RECORDS FOR THIS TASK:

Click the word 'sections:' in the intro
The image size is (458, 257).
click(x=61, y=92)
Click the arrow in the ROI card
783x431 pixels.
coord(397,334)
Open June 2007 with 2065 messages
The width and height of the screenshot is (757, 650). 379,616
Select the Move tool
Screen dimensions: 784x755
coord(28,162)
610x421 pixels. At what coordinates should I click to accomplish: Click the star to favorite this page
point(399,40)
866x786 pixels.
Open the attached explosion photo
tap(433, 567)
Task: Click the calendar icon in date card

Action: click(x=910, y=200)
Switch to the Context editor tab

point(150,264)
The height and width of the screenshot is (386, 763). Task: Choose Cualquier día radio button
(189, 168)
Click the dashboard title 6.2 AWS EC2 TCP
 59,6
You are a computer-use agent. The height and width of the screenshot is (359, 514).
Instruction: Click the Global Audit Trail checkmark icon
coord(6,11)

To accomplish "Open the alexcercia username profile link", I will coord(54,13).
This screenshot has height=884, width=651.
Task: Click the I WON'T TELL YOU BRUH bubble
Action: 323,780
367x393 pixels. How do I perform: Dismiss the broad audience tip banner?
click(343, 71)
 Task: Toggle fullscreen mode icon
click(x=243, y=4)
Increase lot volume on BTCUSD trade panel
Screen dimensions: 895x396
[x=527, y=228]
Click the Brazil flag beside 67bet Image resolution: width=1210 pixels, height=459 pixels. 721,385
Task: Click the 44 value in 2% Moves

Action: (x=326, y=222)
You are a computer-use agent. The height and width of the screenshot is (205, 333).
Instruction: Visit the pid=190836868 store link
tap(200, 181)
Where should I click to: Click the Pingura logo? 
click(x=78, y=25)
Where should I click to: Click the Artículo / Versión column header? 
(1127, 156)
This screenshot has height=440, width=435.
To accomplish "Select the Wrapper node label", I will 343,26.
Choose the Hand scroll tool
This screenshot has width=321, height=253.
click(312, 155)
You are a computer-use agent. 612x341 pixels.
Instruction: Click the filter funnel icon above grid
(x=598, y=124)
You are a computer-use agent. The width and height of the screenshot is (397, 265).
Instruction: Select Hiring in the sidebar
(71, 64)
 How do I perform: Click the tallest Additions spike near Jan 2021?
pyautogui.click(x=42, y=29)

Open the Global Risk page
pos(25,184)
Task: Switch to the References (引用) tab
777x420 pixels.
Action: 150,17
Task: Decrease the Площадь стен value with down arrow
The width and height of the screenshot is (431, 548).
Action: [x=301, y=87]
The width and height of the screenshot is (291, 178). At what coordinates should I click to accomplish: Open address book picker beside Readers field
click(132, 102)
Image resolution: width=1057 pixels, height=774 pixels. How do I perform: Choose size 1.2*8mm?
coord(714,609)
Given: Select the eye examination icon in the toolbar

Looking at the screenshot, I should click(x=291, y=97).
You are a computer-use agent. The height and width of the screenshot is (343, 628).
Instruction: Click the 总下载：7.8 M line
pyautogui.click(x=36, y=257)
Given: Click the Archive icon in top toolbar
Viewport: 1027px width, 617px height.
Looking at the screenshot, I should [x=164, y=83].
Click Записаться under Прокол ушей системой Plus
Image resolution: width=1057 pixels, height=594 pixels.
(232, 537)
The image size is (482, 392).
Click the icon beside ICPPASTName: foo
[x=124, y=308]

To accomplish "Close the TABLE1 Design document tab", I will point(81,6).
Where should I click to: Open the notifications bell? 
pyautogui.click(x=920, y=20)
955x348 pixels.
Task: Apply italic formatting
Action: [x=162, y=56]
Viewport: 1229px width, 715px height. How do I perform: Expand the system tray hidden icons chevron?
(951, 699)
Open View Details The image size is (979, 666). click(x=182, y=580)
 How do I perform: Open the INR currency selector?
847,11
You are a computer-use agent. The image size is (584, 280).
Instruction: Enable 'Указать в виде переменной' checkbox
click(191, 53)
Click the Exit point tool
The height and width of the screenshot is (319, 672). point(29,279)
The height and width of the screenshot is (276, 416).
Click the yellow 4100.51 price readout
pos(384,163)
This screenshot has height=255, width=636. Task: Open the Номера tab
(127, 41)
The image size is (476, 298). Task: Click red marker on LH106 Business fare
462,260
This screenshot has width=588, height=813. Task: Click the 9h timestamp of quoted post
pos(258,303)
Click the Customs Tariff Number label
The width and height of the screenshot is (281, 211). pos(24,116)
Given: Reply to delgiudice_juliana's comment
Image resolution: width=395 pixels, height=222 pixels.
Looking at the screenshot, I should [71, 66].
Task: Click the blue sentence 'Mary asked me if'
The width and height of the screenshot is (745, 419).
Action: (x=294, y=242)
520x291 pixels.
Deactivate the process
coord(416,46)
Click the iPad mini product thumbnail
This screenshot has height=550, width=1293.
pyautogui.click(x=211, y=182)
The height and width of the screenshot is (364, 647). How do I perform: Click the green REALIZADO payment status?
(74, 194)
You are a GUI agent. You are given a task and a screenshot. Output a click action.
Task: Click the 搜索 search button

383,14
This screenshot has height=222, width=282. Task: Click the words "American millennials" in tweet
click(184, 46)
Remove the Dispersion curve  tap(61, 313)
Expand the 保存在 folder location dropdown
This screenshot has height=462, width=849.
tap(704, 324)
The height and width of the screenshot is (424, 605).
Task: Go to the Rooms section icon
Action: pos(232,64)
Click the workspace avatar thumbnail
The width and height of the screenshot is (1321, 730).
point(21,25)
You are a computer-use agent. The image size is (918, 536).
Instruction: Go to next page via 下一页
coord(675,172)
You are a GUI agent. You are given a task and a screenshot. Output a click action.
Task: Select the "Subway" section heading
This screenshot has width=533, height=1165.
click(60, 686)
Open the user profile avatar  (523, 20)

WORK TO COMPLETE: Give back precisely the lines above that start at the line containing "Image resolution: width=395" and end at the line containing "520x291 pixels.", inclusive. No other lines belong in the output.

RESULT OF THE EXERCISE:
Image resolution: width=395 pixels, height=222 pixels.
Looking at the screenshot, I should [71, 66].
Task: Click the blue sentence 'Mary asked me if'
The width and height of the screenshot is (745, 419).
Action: (x=294, y=242)
520x291 pixels.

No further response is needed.